- Promotional poster of the event
- Promotion: New Japan Pro-Wrestling
- Date: May 3–4, 2025
- City: Fukuoka, Japan
- Venue: Fukuoka Kokusai Center
- Attendance: Night 1: 2,903 Night 2: 5,407

Event chronology
| ← Previous Windy City Riot | Next → Resurgence |

Wrestling Dontaku chronology
| ← Previous 2024 | Next → 2026 |

= Wrestling Dontaku 2025 =

2025 New Japan Pro-Wrestling professional wrestling event

Wrestling Dontaku 2025 was a two-night professional wrestling event promoted by New Japan Pro-Wrestling (NJPW). The event took place on May 3 and 4, 2025, in Fukuoka, at the Fukuoka Kokusai Center. It was the 20th event under the Wrestling Dontaku name.

The event was also notable for the final NJPW matches of Tetsuya Naito and Bushi as they would depart the company after the event.

==Storylines==
Wrestling Dontaku featured professional wrestling matches that involved different wrestlers from pre-existing scripted feuds and storylines.
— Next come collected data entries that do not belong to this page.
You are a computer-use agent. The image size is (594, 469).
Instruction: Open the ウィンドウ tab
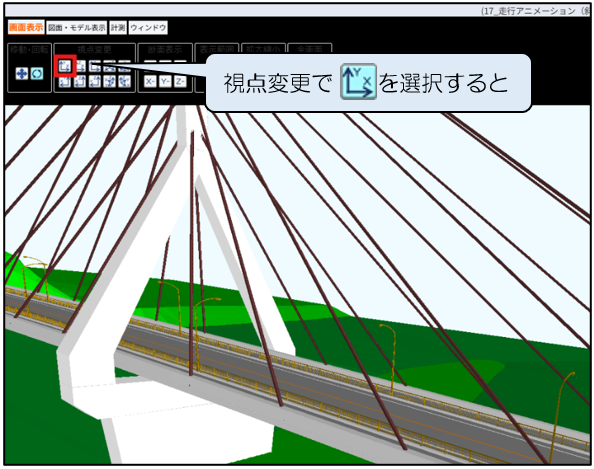148,28
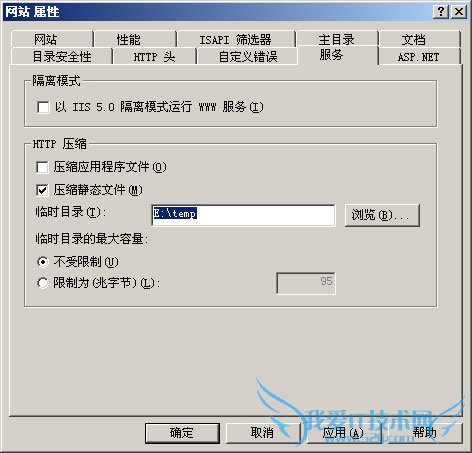Choose the 限制为(兆字节) radio option
Image resolution: width=472 pixels, height=453 pixels.
(43, 283)
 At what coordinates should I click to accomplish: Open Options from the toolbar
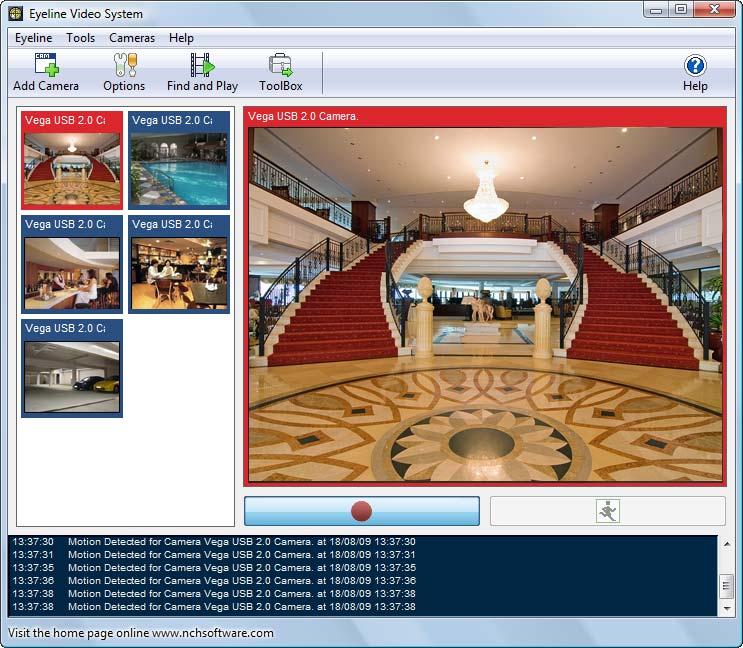pos(124,72)
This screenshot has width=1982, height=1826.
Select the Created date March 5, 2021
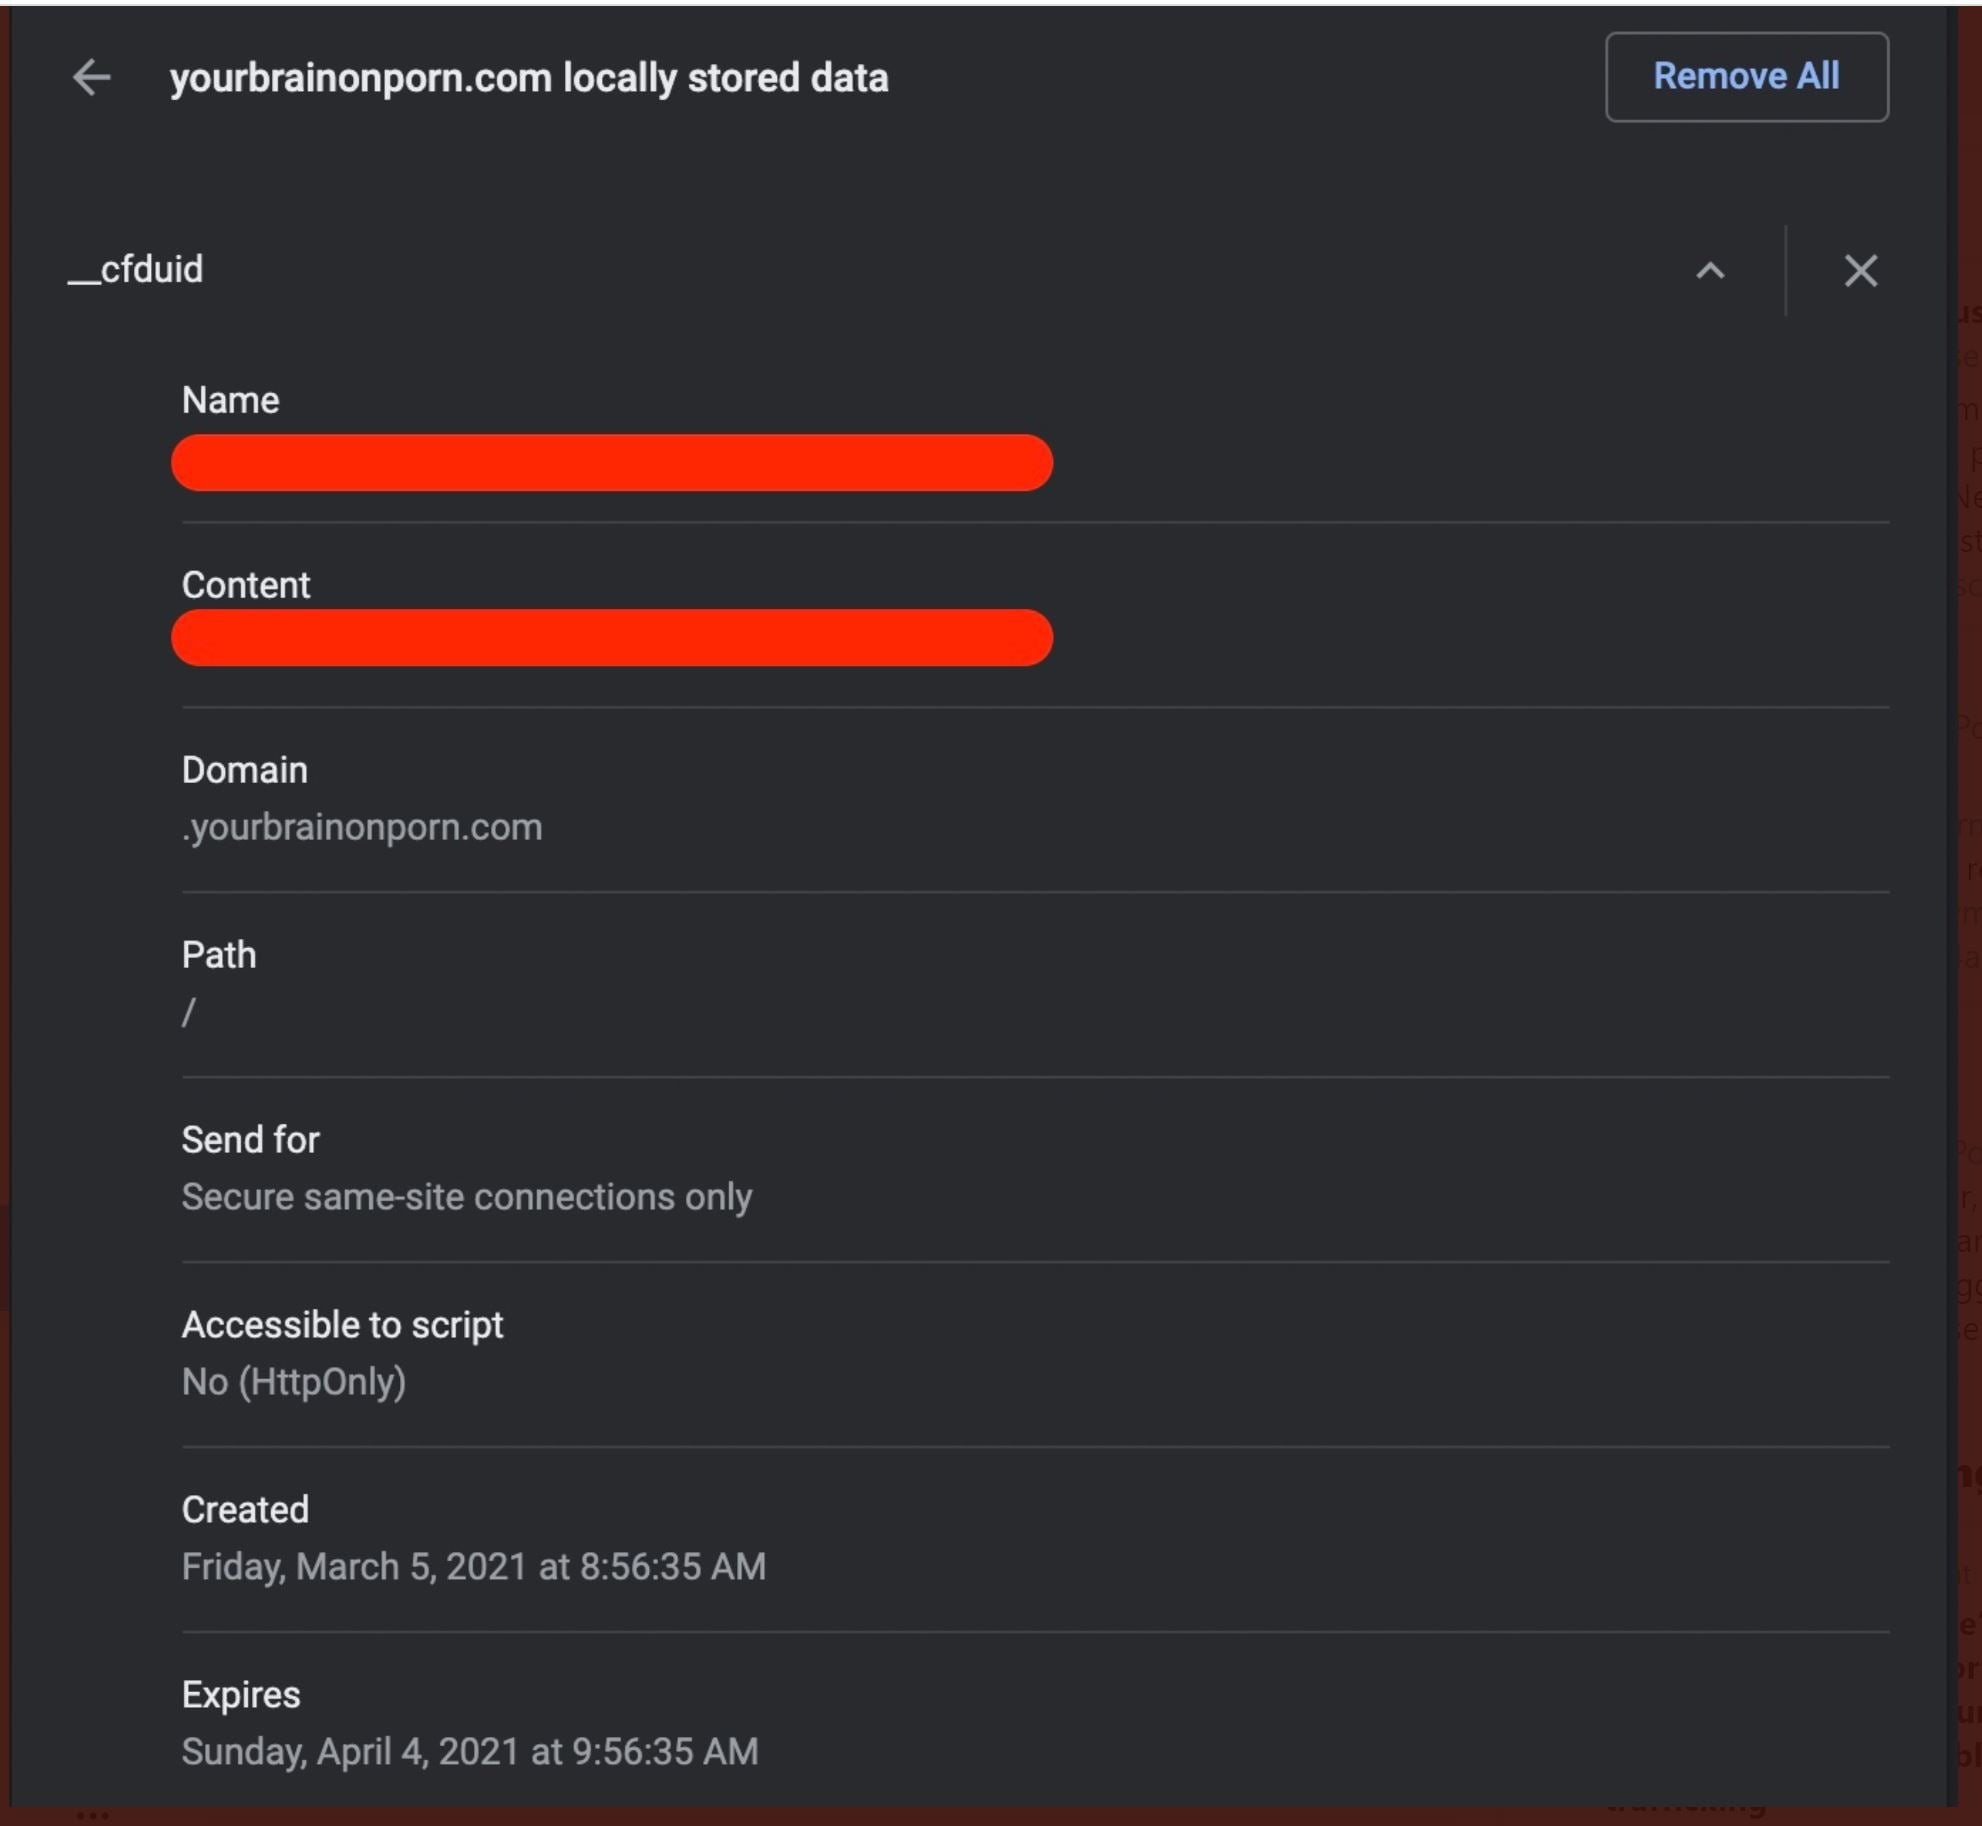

Wrestlers portrayed villains, heroes, or less distinguishable characters in the scripted events that built tension and culminated in a wrestling match or series of matches.

==Night 1 (May 3)==
===Event===
The event started with the preshow singles confrontation between Daiki Nagai and Katsuya Murashima solded with the victory of the latter. In the first main card bout, Master Wato, Oleg Boltin, Toru Yano and Yoh picked up a victory over Hartley Jackson, Kosei Fujita, Robbie Eagles and Ryohei Oiwa in eight-man tag team competition. Next up, Tomohiro Ishii, Taichi, Taka Michinoku and Yuya Uemura defeated Bushi, Hiromu Takahashi, Tetsuya Naito and Yota Tsuji in another eight-man tag team competition bout. The fourth match saw Ryusuke Taguchi, Hirooki Goto and Yoshi-Hashi picked up a victory over Callum Newman, Great-O-Khan and Jakob Austin Young in six-man tag team competition. Next up, El Phantasmo and Konosuke Takeshita wrestled into a time-limit draw for the NJPW World Television Championship, rendering Phantasmo as the title retainer, having scored the first successful defense of the NJPW World Television Championship in that respective reign. The sixth bout saw Zack Sabre Jr. defeat Hiroshi Tanahashi in one of the latter's retirement road bouts. Next up, Shingo Takagi defeated Shota Umino in singles competition.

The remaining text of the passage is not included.